(Activity): A word-for-word retyping of the listing below is required, with the pictures dropped.

(Supplied data):

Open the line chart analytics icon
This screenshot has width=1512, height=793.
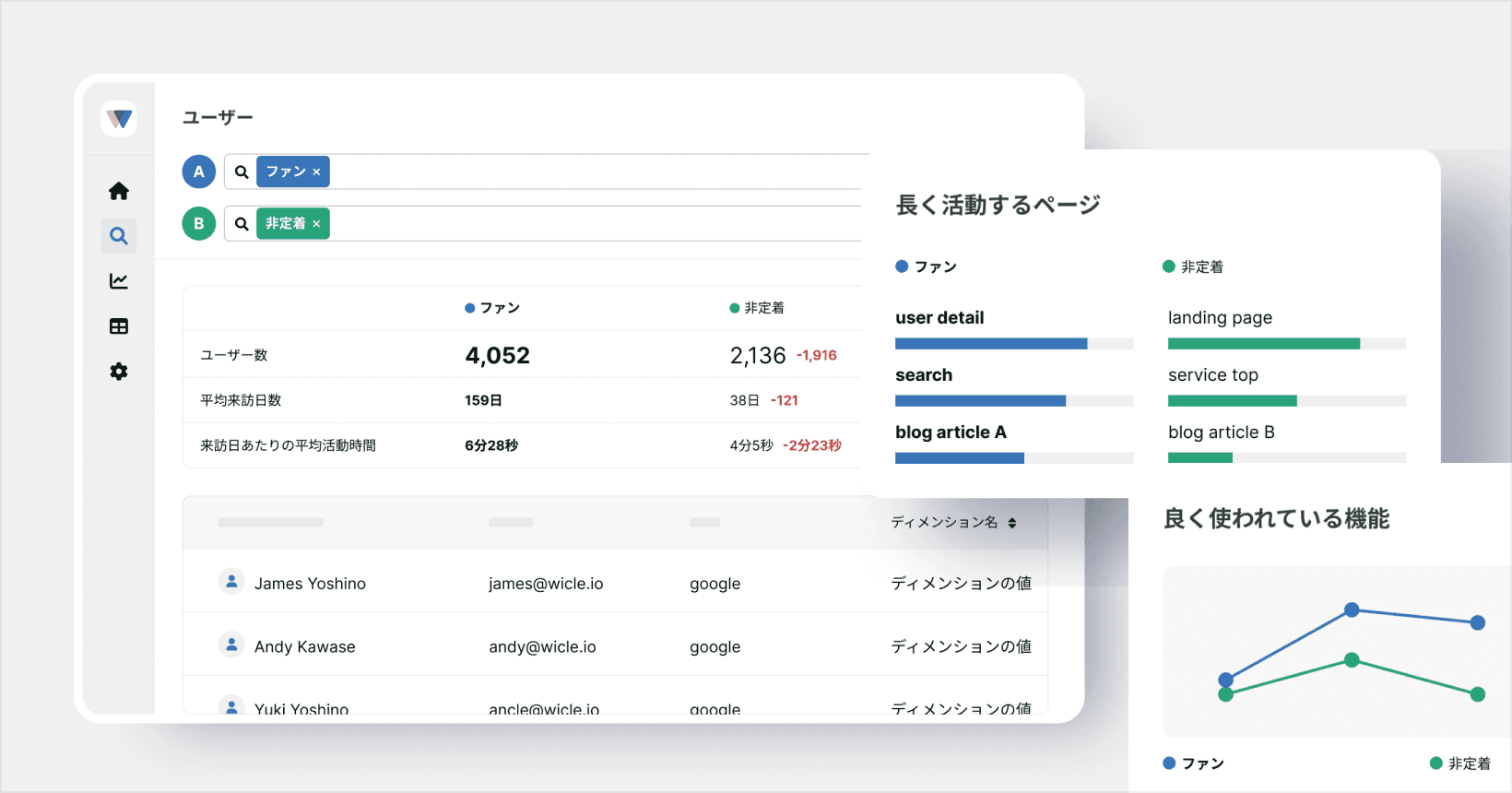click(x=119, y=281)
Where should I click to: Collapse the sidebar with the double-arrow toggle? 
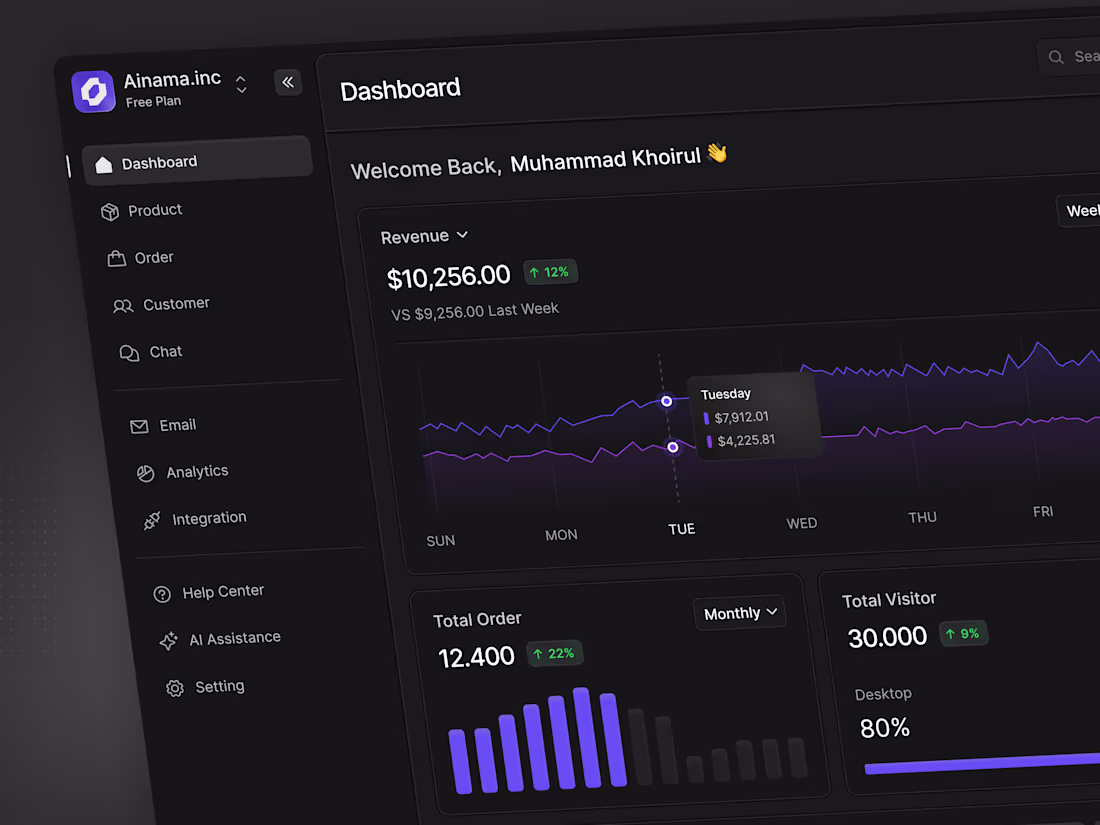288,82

(Task output):
Open the line chart analytics icon
This screenshot has width=1512, height=793.
click(x=119, y=281)
Where should I click to: Collapse the sidebar with the double-arrow toggle? 
288,82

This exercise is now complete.